/ElasticSearch_WAPO

Collaborative information retrieval project using ElasticSearch with BM25 and semantic search; SQLite database; keyword bolding algorithm; user-friendly search interface

Primary LanguagePython

ElasticSearch on TREC: Eating Invasive Species

This repository is for the final project of COSI 132A, Information Retrieval. We used TREC as our annotated dataset to build a news article search engine that can retrieve documents relevant to a user query on a topic.
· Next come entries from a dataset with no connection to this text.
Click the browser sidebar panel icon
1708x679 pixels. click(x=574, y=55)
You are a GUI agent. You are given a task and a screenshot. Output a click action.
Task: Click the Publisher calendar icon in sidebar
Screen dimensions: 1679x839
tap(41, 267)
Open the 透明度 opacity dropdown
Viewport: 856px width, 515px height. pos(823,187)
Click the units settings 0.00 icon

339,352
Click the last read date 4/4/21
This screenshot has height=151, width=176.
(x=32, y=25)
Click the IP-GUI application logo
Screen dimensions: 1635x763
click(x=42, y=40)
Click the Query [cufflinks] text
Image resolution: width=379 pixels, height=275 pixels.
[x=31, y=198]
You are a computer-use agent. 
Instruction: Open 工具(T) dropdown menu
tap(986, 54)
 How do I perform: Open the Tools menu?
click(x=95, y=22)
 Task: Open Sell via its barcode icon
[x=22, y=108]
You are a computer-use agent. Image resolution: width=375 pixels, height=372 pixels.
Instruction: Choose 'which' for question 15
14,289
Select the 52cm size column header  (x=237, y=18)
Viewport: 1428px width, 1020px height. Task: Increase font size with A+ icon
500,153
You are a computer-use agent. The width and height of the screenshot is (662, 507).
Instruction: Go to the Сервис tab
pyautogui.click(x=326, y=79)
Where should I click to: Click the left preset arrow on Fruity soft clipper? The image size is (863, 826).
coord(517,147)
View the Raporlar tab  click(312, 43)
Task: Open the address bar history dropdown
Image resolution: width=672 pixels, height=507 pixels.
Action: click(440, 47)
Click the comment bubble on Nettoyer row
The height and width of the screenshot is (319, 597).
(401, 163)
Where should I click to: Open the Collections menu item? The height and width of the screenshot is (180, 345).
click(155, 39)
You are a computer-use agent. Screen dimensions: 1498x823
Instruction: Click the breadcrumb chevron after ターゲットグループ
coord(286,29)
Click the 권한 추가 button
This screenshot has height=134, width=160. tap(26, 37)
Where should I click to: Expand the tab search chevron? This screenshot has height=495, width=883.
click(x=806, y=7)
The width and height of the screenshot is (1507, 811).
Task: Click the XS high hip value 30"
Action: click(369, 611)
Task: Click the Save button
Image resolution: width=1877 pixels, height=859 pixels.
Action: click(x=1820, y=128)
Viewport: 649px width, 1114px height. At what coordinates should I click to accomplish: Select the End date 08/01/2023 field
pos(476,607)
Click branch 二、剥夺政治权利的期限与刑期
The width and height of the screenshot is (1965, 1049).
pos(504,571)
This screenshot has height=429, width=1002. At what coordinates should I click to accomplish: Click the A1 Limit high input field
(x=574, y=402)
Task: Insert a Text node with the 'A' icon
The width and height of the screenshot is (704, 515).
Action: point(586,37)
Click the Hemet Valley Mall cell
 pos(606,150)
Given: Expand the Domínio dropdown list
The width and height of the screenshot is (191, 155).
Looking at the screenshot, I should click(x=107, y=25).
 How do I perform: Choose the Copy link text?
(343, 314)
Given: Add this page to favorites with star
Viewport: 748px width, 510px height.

System demo, searching for articles related to our topic of interest, "Eating Invasive Species":

System Demo

Basic Information

Team members: Yonglin Wang, Xiaoyu Lu, Yun-Jing Lee, Ruobin Hu

Team member submitting code: Xiaoyu Lu

Project Summary

In this TREC-based information retrieval project, we experimented with computer-assisted query expansion, reranking with Longformer embedding, keyword bolding, and web UI improvements. This project is built based on a ES system we previously developed in class, which uses BM25 and a custom analyzer for document retrieval and fastText and sBERT embedding for reranking.

Team Member Contribution

This amazing project cannot be put together without the contribution of each group member! The order below corresponds to the order in which we speak in our final presentation.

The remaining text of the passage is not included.